Death and acceptance | Inquirer Opinion
Young Blood

Death and acceptance

04:40 AM November 01, 2011

For me, she died approximately three weeks before her body finally expired.

She was diagnosed with ovarian cancer December 2010. What followed was by far the most difficult Christmas we had to endure. Everyone was handling her with kid gloves because of the cancer, even if she kept on telling everybody that she was fine and could manage things by herself. At one fleeting moment I actually hated her for destroying the holiday we all loved. But on Christmas morning I saw her in the kitchen, slicing up ham and quezo de bola for breakfast, and I almost cried. How could I even think that she wanted anyone to be miserable? I’ve never felt so guilty for thinking that I hated her for ruining our Christmas.


If Christmastime was difficult, the next few months were pure hell. I felt like I was trapped in the blue-gray light of the hospital’s fluorescent bulbs, checking her into laboratories and taking her to consultations, waiting with eyes shut and fists clenched tight outside the MRI room, the chemo room, the X-ray room and blood laboratories. It seemed to me that everyone in the hospital wanted a slice of her but no one really found anything different: Stage 3 ovarian cancer that has metastasized to some tissues in her pelvis.

Metastasized. Metastasis. Doctors were saying them like they were so smart. If they were so smart, why couldn’t they cure her? It was here that my agitation started to rise and my bitterness started to creep in.


If you were so smart, if your methods were so advanced, why is she still awfully sick? Why is cancer still chewing her insides? Don’t talk to me about metastasis, or peritoneal washings. All you have to tell me is that you’ll make her well.

But they didn’t.

Despite the chemo, radiation and various alternative medical approaches, Stage 3 eventually became Stage 4 and doctors told us that it was the beginning of the end. That we should get her affairs in order. In short, they were telling us that she was going to die, and we better prepare ourselves for it.
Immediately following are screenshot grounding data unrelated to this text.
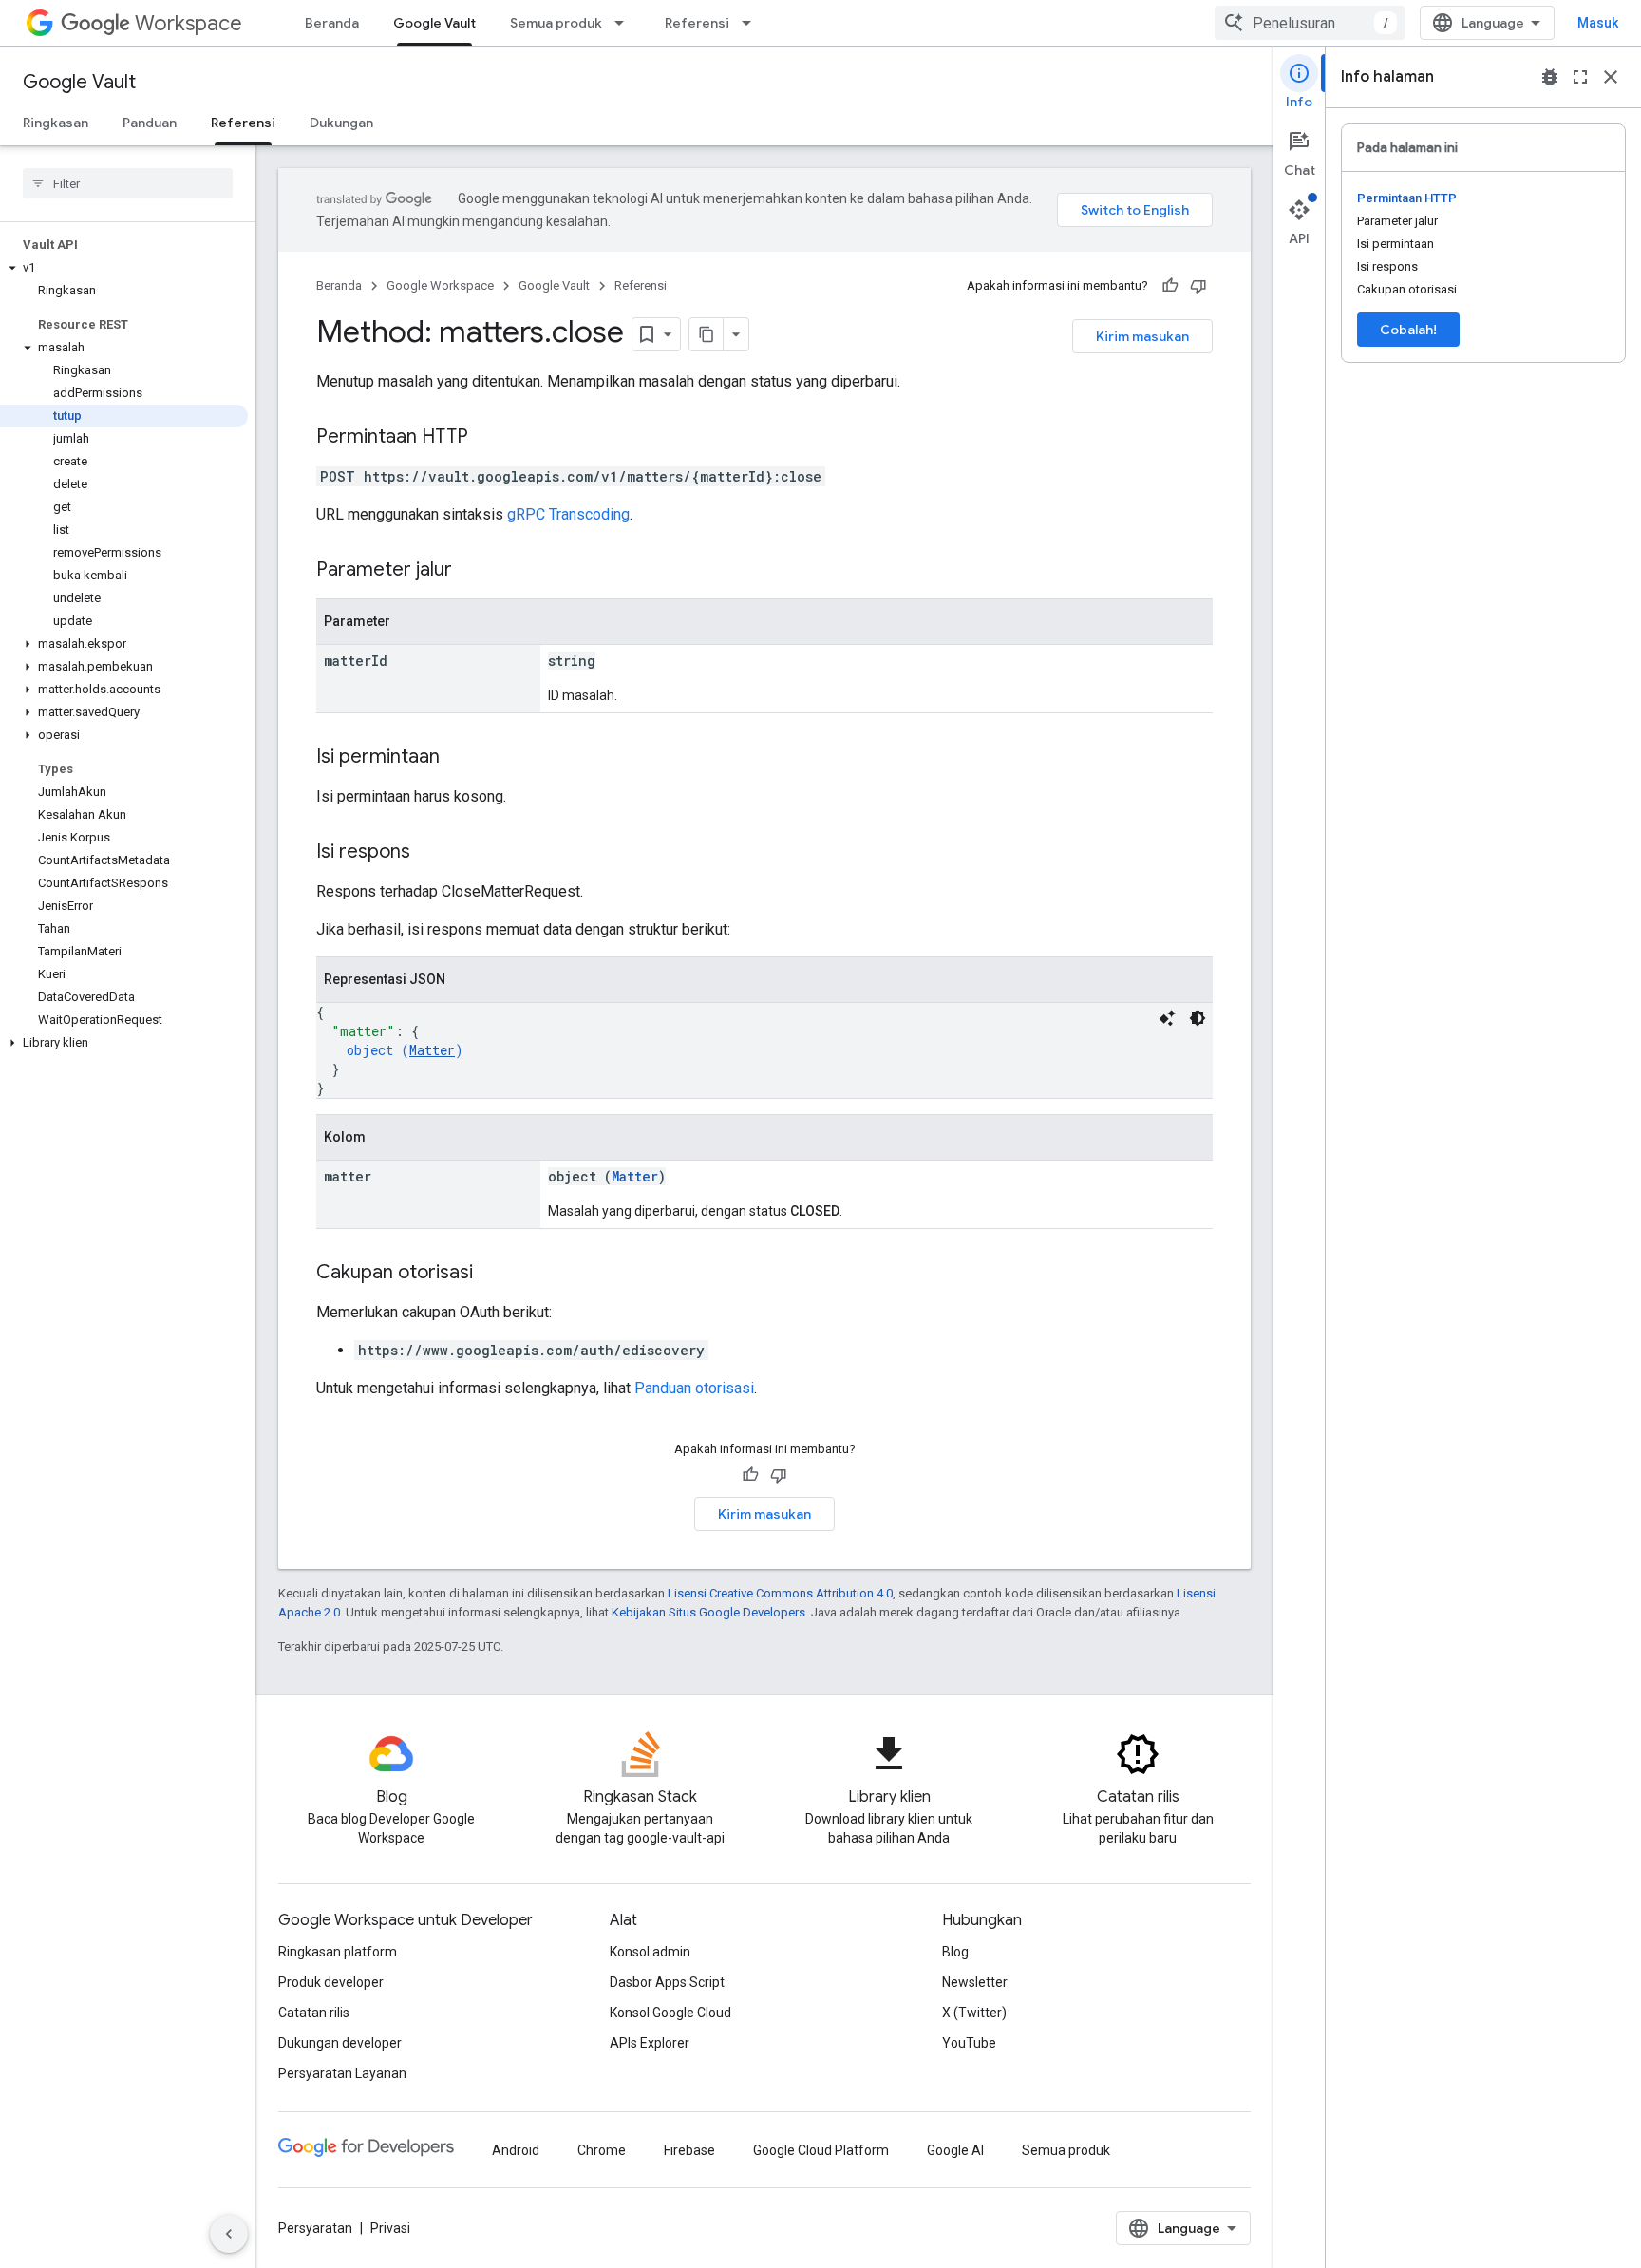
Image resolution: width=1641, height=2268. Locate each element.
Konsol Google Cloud (670, 2012)
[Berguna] (1170, 286)
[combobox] (1310, 23)
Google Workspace (440, 285)
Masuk (1597, 22)
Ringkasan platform (337, 1951)
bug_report (1549, 77)
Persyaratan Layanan (342, 2073)
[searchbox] (128, 183)
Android (515, 2150)
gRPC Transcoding (568, 514)
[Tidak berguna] (1198, 286)
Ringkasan (55, 122)
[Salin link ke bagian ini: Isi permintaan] (459, 758)
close (1610, 77)
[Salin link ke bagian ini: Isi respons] (429, 852)
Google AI (955, 2150)
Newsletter (975, 1982)
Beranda (332, 22)
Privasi (390, 2228)
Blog (955, 1951)
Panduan (150, 122)
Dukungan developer (340, 2043)
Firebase (689, 2150)
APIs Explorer (649, 2043)
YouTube (969, 2043)
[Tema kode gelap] (1197, 1018)
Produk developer (331, 1982)
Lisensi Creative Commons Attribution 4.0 (780, 1593)
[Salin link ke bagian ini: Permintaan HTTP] (487, 437)
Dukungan (341, 122)
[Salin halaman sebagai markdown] (706, 334)
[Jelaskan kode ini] (1167, 1018)
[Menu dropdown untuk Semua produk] (625, 23)
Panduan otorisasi (694, 1388)
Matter (432, 1050)
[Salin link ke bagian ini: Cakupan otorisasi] (492, 1273)
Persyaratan (315, 2228)
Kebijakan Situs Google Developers (708, 1612)
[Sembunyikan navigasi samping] (229, 2234)
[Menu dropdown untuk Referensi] (752, 23)
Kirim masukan (1142, 336)
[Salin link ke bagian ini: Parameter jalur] (471, 570)
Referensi (697, 22)
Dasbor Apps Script (667, 1982)
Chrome (601, 2150)
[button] (124, 267)
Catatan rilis (313, 2012)
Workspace (188, 23)
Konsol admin (650, 1951)
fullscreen (1580, 77)
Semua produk (556, 22)
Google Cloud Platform (821, 2150)
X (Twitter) (974, 2012)
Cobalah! (1408, 329)
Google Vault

She was a smart woman, and I think that she knew her movie’s ending even before she started her first chemo session. She accepted gifts of scarves and wigs with a barrage of jokes, but she knew that she was slipping. Many times she assured me that it was going to be okay, but in hindsight I think she meant not that she was going to get well but that, eventually, I would accept her departure. She was, until the very end, a caring woman. A woman who cared especially for me.

During her last trip to the hospital, she was so exhausted after her treatment that she fell asleep even before I came back to the room. When I saw her, she looked bereft of her youth, vitality and smile. She was thin, frail and, under the harsh fluorescent lights she looked tired and fed up. It looked like sleep was her only reprieve. It was then that it dawned on me—I was going to lose her.

I have never cried all this time, but that night I did. That was also the night when I let go. That was the night she died in my eyes.

She was bedridden from then on to her death. I spent hours telling her all the things I’ve been up to, all the people I’ve known. I didn’t want her to die without knowing who I have become, but even I knew that there was simply not enough time. Death came suddenly—one day her heart just gave up and she stopped breathing. I just closed my eyes, signed the papers and prepared for her wake.


It’s been just three months since she left, but I still miss her. I sometimes dial her number when I’m at the grocery and I don’t know what brand to substitute for the brand I’m used to. Then I realize, “Oh, I can’t do that anymore.”

But I’m holding on to her promise: It’s going to be okay.

Emillene Jean Torres, 24, is a copywriter at Ensogo Philippines (although she really defines herself as her mother’s daughter more than anything else).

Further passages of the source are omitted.